Private Charities Help Christians Fleeing Persecution in Middle East
Article audio sponsored by The John Birch Society

During a news conference last week in which Press Secretary Josh Earnest announced the administration’s intentions to accept 10,000 Syrian refugees, he also noted that the United States has provided $4 billion in financial assistance to relief agencies and others helping those who are fleeing violence in Syria. While such aid may appear to be humanitarian on its surface, it is not provided for anywhere in the Constitution.

However, many private charitable organizations are attempting to help the displaced persons in Syria and elsewhere without resorting to the unconstitutional use of U.S. Treasury funds.

A large relief effort supported by media host Glenn Beck was noted in a report in the Christian Post Reporter for September 14. Beck has been raising money for displaced Christians in Iraq and Syria through his Nazarene Fund and hopes to raise $10 million before December in order to help resettle Christian families and provide humanitarian support.

Beck, described in the article as a born-again Mormon, spoke at The Crossing Church, a non-denominational megachurch in Tampa, Florida, recently and urged American Christians to do more to help Middle East Christians. He said:

Tell me about the tired, the poor, the huddled masses. Tell me about the tempest-tossed if it’s not those Christians now. And we’ve closed our doors. We will transplant entire Muslim Somali communities, and we’ll pick up the entire community and plant it in Minneapolis-St. Paul. But we will not take the Christians that are being beheaded, that are being slaughtered, that are being enslaved. We’re turning our back on those people.

The report quoted The Crossing Church’s pastor, Greg Dumas, who said that people need to understand “how dire things are in the Middle East and that we must stand for all those who evil is trying to kill and exterminate.”

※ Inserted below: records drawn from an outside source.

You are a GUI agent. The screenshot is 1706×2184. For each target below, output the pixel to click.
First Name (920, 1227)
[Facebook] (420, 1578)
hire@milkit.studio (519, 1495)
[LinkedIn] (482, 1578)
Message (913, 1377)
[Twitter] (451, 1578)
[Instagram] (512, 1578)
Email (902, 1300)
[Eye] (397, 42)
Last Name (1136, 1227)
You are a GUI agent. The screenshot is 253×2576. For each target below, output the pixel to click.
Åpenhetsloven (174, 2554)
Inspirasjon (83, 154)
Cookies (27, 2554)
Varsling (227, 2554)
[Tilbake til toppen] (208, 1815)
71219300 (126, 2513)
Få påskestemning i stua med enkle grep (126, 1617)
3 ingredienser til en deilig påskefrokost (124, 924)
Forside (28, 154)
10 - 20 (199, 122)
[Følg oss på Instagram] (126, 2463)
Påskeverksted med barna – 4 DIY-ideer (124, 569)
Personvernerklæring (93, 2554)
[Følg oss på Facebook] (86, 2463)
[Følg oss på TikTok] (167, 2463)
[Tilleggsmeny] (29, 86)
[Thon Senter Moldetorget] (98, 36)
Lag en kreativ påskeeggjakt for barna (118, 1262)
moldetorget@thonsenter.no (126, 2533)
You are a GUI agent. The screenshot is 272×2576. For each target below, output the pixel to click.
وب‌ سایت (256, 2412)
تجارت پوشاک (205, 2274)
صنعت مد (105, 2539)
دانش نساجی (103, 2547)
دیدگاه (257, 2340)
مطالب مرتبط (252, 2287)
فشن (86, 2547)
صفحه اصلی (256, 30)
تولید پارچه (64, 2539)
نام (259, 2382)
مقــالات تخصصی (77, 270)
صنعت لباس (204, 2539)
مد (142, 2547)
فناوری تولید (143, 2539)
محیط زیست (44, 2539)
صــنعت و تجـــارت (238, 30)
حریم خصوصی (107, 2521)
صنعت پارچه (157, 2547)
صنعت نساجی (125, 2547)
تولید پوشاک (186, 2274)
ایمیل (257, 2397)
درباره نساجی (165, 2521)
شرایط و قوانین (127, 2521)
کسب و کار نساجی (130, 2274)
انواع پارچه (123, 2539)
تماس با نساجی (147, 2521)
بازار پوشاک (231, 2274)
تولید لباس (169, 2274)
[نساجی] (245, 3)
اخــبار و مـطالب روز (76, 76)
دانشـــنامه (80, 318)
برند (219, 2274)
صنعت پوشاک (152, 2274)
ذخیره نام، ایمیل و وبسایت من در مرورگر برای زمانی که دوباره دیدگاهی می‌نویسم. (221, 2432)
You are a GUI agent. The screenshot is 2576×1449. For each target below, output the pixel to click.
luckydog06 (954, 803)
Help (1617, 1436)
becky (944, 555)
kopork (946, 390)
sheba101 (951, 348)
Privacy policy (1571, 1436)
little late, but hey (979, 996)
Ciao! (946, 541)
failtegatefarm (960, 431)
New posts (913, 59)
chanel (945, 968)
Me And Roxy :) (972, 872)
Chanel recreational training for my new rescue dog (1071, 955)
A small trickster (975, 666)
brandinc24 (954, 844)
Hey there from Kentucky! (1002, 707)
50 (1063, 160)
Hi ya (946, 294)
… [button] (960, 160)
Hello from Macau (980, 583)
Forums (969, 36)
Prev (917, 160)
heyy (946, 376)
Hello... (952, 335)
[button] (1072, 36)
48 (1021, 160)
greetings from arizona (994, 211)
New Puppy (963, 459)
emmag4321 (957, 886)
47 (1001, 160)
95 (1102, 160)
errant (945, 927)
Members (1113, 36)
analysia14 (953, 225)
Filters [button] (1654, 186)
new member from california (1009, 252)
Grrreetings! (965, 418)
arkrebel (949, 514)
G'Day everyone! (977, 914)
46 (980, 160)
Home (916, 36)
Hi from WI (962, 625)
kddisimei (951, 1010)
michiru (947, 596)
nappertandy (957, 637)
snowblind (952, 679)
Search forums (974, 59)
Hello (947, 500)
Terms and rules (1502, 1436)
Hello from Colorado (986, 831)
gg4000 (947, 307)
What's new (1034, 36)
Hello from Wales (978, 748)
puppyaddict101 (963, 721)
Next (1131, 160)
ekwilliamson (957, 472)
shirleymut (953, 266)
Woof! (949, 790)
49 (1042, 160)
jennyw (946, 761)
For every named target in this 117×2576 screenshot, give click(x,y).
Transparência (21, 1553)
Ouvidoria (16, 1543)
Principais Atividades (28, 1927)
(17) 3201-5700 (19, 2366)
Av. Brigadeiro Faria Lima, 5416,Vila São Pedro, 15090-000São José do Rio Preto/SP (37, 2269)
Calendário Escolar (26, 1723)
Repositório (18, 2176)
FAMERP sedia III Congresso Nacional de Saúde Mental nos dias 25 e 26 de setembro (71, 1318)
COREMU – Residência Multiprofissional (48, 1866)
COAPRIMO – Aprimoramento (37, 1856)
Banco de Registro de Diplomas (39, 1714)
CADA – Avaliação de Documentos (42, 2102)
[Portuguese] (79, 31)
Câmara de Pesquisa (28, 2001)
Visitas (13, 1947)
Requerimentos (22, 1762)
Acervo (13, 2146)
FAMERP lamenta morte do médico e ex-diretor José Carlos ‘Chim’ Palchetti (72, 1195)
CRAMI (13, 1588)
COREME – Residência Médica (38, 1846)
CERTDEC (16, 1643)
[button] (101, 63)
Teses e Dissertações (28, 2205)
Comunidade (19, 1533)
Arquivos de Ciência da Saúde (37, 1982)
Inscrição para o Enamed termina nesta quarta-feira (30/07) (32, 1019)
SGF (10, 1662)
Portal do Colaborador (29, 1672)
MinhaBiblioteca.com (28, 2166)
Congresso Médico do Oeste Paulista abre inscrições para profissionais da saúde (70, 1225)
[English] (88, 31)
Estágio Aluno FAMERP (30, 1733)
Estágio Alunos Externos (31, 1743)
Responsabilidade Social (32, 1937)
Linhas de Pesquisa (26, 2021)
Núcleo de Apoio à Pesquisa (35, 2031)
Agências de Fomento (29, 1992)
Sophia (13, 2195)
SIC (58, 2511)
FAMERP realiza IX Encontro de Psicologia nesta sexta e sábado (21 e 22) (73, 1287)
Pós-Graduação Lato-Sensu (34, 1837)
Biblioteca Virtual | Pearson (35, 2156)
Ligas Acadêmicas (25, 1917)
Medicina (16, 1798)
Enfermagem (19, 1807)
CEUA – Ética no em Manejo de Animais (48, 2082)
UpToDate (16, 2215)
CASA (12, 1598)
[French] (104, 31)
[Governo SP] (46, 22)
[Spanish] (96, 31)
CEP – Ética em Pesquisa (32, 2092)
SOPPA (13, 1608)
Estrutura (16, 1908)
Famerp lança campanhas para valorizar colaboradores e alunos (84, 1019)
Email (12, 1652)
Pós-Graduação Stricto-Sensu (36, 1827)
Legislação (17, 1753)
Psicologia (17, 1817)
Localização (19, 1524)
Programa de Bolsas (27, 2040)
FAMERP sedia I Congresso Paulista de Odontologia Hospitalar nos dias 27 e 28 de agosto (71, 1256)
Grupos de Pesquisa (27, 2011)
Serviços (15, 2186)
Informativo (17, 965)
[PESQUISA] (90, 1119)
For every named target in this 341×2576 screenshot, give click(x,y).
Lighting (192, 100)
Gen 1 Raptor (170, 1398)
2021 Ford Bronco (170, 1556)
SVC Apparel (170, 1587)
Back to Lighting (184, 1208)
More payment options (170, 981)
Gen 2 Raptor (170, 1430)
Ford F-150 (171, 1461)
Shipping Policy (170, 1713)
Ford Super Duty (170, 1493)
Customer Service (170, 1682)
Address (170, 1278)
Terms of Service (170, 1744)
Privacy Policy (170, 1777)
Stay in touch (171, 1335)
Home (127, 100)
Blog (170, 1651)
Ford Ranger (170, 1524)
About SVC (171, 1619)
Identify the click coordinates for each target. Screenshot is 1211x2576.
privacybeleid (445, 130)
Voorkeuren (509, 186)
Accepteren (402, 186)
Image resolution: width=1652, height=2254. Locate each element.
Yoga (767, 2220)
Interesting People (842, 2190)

A September 11 report in Masslive.com noted that the Knights of Columbus, an international Catholic fraternal benefits society, has distributed more than $4 million in humanitarian assistance to displaced Christians, and others persecuted because of their religious beliefs, in the Middle East.

In addition to this direct aid, the Knights have been running TV commercials to publicize the plight of Christians in Iraq. The commercial features the Reverend Douglas Bazi, a Chaldean Catholic priest who was kidnapped and tortured for nine days in 2006 until the church paid a ransom for his release. Bazi has given sanctuary to more than one hundred families at Mar Elia Catholic Church in Ankawa, a Christian suburb of Erbil in Iraqi Kurdistan.

The area has become a safe haven to thousands of families from Mosul and Nineveh who fled invasions by Islamic State fighters last summer.

Another organization helping Christian refugees in the Middle East is Christian Aid Mission, a Charlottesville, Virginia-based non-denominational foreign mission board. The organization helped publicize the crisis with a message on its website on September 10, “World Wakes Up to Syrian Refugee Crisis.” Christian Aid supports persecuted Christians by:

• Assisting the families of martyred or imprisoned Christians, or those who lost homes and income.

• Providing food supplies and medical care.

• Providing materials to rebuild Christian churches, meeting centers and Christian homes destroyed by anti-Christian violence.

And yet another mission helping Christians in the Middle East is Christian Aid Ministries (CAM), an Amish-Mennonite organization that recently sent a team to the region. CAM is working with a number of churches and groups in Lebanon, Jordan, Syria, Iraq, and Gaza to bring food, mattresses, and other essentials to the refugees. It also helps these local groups distribute Bibles and Bible-story books to displaced persons in need of spiritual reading.

The unfortunate refugees fleeing from terrorism are paying the price for our interventionist foreign policy that destabilized their homelands. Their most promising source of assistance now lies not with more government involvement but with more private charitable involvement of the type recently offered by Beck’s Nazarene Fund, Christian Aid Mission, the Knights of Columbus, Christian Aid Ministries, and many others.